We all know that. If it takes you a little longer to grasp the technical aspects of your performance, that’s understandable.
It’s going to be worth the delay, the extra work”—she looks me in the eye here—“for the sort of performance I believe you are capable of. That you and Jack are capable of together.”
She gets to her feet. “You can do this, Cynthie. I need you to trust me when I tell you that. It’s going to be almost impossibly hard work, but I swear at the end of it, I am going to get a brilliant performance out of you. Not just adequate, not promising for a first role, but brilliant .”
“That means a lot,” I reply ardently.
She hesitates, frowning at me. “Look, I’m not here to be your friend or your mentor,” she says finally, clearly horrified by the very idea.
“No,” I murmur, “of course not.” Even though my heart sinks and I want to ask her why she can’t be those things. “That would be… bad ?” I manage to make it sound like a question and I try not to look as pathetic and desperate as I feel.
“I’m going to be your director,” she continues, the words sharp.
“We’re making this piece of work together .
Bring the joy and energy that you brought into that audition room onto set with you.
Turn up, do the work. Be prepared to do it over and over again, until you hate me, until you’re dead on your feet, because we’re not settling for anything less than perfect.
You have it in you to be great at this and we’re about to prove it. Do you understand?”

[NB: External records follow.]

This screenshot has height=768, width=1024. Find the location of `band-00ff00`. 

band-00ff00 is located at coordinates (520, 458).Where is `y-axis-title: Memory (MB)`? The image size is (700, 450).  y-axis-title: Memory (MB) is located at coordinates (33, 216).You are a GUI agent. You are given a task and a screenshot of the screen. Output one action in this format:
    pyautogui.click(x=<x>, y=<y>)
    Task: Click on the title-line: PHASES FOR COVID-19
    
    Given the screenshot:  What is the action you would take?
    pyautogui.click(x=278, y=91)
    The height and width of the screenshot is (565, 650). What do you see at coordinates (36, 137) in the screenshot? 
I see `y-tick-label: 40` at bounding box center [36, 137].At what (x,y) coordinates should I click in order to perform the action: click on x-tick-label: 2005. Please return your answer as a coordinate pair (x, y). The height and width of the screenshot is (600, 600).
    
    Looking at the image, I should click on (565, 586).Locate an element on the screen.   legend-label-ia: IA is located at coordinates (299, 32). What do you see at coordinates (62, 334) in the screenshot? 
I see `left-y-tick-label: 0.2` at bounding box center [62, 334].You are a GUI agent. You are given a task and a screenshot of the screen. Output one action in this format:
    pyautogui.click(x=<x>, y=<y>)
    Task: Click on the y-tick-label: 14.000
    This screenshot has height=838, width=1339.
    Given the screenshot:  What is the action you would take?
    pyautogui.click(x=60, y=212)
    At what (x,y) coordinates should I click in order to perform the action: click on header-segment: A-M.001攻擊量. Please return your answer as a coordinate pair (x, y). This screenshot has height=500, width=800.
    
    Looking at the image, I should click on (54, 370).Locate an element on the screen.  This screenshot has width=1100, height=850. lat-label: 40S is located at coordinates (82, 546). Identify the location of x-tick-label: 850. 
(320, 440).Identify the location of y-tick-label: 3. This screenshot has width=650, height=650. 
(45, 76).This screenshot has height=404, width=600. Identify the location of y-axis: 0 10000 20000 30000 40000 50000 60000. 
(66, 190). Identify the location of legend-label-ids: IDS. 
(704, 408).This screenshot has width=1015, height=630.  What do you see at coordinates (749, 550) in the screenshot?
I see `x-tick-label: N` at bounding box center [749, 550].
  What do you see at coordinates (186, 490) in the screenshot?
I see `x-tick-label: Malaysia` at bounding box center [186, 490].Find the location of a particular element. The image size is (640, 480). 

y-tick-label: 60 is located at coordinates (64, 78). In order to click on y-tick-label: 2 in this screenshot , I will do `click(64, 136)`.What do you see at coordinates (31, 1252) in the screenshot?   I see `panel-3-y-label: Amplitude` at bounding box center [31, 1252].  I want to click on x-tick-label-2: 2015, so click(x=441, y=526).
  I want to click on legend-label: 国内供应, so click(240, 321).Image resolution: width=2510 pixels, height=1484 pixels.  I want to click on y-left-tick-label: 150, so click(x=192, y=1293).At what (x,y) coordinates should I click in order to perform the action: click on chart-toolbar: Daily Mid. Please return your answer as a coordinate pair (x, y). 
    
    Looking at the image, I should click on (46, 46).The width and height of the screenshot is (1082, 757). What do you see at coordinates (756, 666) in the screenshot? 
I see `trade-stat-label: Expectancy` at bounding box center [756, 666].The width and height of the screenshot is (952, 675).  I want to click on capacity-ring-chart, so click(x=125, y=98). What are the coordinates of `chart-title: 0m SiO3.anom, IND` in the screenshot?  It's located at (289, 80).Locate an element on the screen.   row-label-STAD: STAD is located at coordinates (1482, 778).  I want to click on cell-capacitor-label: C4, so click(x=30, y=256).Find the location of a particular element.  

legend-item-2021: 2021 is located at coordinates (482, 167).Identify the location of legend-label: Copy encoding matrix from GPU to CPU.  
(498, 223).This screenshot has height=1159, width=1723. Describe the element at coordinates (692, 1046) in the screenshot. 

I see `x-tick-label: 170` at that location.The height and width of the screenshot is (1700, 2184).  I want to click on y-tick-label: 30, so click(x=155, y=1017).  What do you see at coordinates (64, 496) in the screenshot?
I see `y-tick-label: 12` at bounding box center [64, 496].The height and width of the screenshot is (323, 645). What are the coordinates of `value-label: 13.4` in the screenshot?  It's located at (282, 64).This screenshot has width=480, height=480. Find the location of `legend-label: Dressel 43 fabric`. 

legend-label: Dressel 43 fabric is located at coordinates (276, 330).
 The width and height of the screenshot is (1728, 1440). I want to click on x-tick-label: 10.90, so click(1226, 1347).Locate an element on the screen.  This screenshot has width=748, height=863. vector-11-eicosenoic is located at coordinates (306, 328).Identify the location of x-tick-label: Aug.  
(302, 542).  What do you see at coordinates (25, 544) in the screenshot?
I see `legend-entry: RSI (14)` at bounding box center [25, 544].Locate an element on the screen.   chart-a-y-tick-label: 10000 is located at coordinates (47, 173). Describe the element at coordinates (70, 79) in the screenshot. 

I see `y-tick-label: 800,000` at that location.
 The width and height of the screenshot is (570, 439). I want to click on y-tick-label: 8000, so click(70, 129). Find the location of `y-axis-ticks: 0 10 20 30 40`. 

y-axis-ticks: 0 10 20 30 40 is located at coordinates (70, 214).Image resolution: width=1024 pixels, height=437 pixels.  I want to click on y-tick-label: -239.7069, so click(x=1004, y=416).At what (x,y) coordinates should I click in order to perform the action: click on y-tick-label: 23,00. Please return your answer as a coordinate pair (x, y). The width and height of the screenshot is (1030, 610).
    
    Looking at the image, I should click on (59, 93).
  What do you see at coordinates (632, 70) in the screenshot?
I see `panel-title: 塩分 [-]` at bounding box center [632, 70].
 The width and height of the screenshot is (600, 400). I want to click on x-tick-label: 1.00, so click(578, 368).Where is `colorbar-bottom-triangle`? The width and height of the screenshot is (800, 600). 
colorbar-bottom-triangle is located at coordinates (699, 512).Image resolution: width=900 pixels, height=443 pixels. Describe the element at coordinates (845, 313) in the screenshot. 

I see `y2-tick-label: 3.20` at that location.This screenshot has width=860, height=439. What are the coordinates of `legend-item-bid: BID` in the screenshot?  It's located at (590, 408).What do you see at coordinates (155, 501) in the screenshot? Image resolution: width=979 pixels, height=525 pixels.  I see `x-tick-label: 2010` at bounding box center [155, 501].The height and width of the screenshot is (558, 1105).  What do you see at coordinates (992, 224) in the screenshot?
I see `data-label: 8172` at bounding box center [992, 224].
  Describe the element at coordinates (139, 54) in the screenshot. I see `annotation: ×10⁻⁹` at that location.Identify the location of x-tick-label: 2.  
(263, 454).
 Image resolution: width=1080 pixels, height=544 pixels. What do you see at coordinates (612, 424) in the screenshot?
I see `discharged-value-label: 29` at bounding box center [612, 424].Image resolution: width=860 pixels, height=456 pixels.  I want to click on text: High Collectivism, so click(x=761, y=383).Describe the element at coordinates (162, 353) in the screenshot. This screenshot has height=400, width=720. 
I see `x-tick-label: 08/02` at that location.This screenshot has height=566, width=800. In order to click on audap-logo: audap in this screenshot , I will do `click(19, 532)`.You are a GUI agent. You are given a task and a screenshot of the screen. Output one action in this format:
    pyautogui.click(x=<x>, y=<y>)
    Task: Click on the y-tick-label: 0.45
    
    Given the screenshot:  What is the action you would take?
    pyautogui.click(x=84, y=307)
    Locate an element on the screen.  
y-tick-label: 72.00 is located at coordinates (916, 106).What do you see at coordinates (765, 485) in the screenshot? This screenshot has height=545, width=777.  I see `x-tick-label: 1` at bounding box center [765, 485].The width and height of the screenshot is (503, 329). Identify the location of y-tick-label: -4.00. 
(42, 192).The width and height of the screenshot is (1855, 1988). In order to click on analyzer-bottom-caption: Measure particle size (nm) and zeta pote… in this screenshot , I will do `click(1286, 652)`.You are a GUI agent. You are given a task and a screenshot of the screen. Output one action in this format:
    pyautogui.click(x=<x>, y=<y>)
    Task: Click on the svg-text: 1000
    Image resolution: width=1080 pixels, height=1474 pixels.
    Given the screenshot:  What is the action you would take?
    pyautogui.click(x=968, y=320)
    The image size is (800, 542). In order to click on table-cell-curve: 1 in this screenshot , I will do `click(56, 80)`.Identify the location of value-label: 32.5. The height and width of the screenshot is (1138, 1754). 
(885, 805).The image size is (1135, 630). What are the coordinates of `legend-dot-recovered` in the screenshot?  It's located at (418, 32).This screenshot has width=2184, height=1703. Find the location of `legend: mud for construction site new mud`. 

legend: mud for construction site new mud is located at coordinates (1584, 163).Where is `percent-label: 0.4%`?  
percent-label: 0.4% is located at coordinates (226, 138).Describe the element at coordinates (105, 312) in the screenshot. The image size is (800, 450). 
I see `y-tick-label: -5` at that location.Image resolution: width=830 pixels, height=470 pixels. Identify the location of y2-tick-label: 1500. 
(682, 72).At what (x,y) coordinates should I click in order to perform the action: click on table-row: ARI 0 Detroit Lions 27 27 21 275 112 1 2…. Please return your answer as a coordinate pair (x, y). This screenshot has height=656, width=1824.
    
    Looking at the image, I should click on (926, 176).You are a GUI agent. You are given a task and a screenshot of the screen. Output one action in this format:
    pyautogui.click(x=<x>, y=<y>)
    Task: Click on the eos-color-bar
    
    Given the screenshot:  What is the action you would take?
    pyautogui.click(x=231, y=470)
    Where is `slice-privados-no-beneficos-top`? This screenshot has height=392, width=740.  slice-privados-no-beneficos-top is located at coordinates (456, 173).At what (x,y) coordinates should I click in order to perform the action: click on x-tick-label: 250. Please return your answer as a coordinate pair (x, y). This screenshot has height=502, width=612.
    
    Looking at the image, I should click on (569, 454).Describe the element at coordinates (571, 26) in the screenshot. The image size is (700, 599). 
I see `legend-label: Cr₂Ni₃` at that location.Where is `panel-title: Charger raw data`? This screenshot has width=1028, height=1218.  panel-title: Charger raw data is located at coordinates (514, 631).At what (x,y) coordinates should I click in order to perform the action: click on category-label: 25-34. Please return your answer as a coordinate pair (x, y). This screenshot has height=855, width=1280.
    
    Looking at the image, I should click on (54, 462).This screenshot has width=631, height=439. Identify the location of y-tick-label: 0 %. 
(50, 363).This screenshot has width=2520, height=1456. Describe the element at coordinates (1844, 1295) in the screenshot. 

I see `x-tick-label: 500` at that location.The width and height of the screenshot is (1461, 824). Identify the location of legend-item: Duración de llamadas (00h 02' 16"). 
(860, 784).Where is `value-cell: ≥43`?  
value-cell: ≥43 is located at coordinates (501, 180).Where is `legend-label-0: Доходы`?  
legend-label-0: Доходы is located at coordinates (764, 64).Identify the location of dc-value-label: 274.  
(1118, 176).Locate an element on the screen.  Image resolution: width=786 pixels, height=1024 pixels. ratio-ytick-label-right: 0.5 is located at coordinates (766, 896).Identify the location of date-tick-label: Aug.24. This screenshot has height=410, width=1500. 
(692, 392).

I feel like if the directing thing doesn’t work out, Jasmine could have a career as the American football coach to a scrappy team of underdogs, because that ended up being some rousing half-time speech. It’s all I can do to stop myself from leaping to my feet and starting to applaud.
“I understand,” I say instead, and I mean it.
Because I can feel my heart beating harder, because I hear the truth in what she said.
She really believes that I can do this, and after being so ruthlessly pummeled by self-doubt for the last few weeks, it’s a lifeline, a hand reaching down and offering to help me to my feet.
I know, somewhere deep inside me, that she’s right, that not only can I do this job, but that I can do it brilliantly .
If she’d been kind and gentle and told me I only needed to do my best, it would have flattened me, but this—this demand that I reach my potential—has me practically levitating off the ground.
Maybe it’s madness, maybe it’s ego, maybe it’s just what a person has to have to be able to make something like this happen at all—but my outrageous self-belief is what has got me this far, and I feel it settle around me now.